The Cold War Playbook of Economic Isolation Won’t Work Against China

The Cold War Playbook of Economic Isolation Won’t Work Against China
Flags with the logo of the Chinese telecommunications company Huawei in Bonn, Germany, April 6, 2020 (Photo by Horst Galuschka for dpa via AP Images).
Editor’s Note: Guest columnist Edward Alden is filling in for Kimberly Ann Elliott this week.

During the Cold War, the United States created and led two quite different international trading systems. The first, and by far the better known, was the open, multilateral trading system. Its aim was to expand free trade and market principles around the world, and it culminated after the Cold War in the creation of the World Trade Organization in 1995. What began with just 23 nations in the aftermath of World War II, with the General Agreement on Tariffs and Trade, today includes 164 countries from every corner of the globe.
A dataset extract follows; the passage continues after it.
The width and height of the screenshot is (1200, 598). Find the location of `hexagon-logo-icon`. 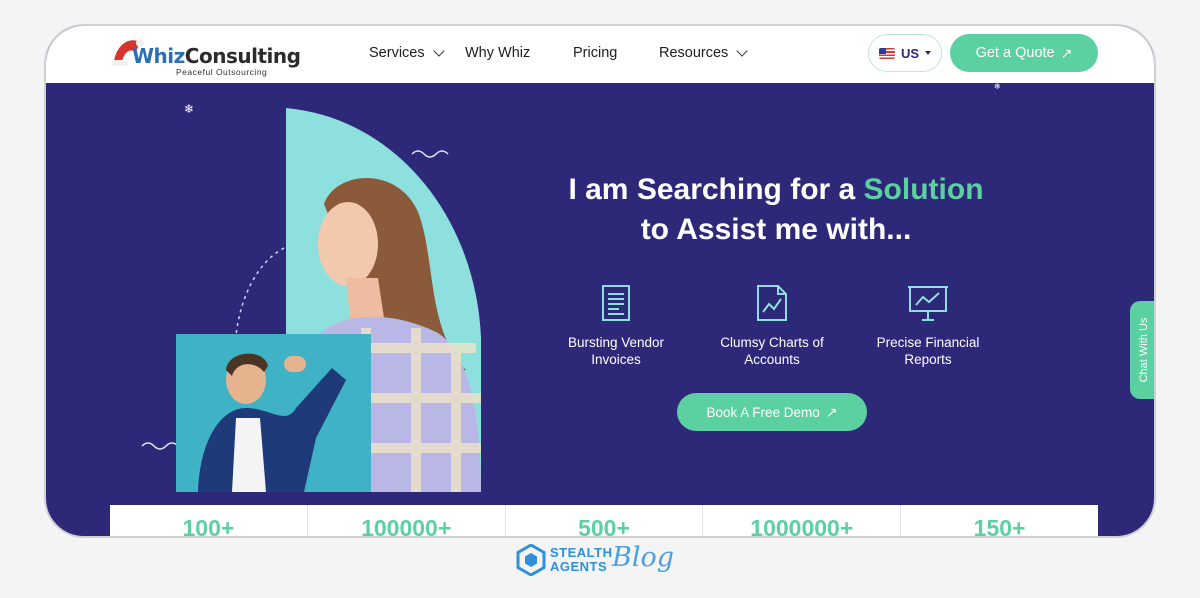

hexagon-logo-icon is located at coordinates (531, 560).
Most significantly, the United States welcomed China into the WTO in 2001, bringing into the fold its former Cold War-era adversary.

The second system was far less known and has been far less written about in the history books. It was a web of export controls and sanctions intended to deny advanced technologies to the Soviet Union and its allies. Organized under the opaque Coordinating Committee on Multilateral Export Controls, or CoCom, the United States and its allies mustered a collaborative and ultimately successful effort to weaken the technological capabilities of the Soviet Union. Now, it appears, the United States is trying to do the same to China.
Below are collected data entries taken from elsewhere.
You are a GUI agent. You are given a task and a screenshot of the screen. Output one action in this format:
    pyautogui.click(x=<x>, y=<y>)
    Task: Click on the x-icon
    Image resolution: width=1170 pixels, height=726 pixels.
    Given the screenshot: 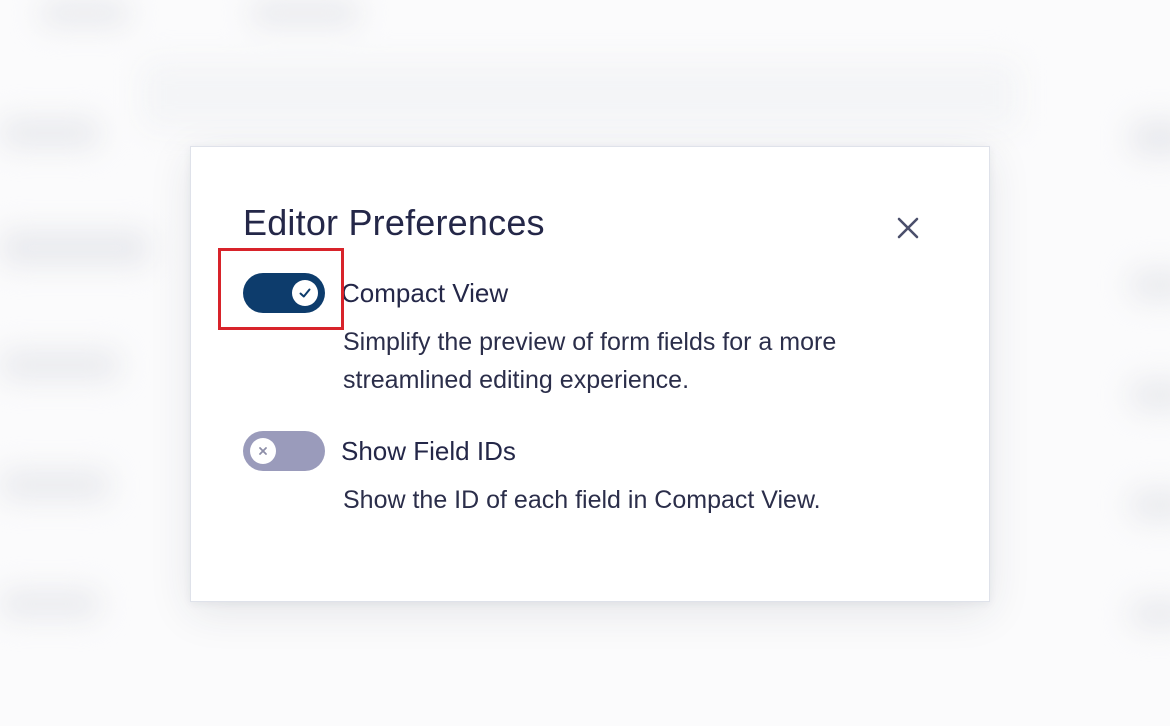 What is the action you would take?
    pyautogui.click(x=263, y=451)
In the past week, the Trump administration has stiffened sanctions against China’s telecommunications giant Huawei, intending to cut off the supply of semiconductors that is critical to Huawei’s smartphones and to its 5G telecoms networks, the largest in the world. The move follows a concerted campaign by the U.S. to pressure allies such as Germany, the United Kingdom, Canada, Japan and Australia to end all business with Huawei. The administration is also aggressively stepping up efforts to force American companies out of China and lure them back to the United States. All of this comes on top of the two-year trade war that has seen the average U.S. tariff on Chinese imports rise from just 3 percent to nearly 20 percent.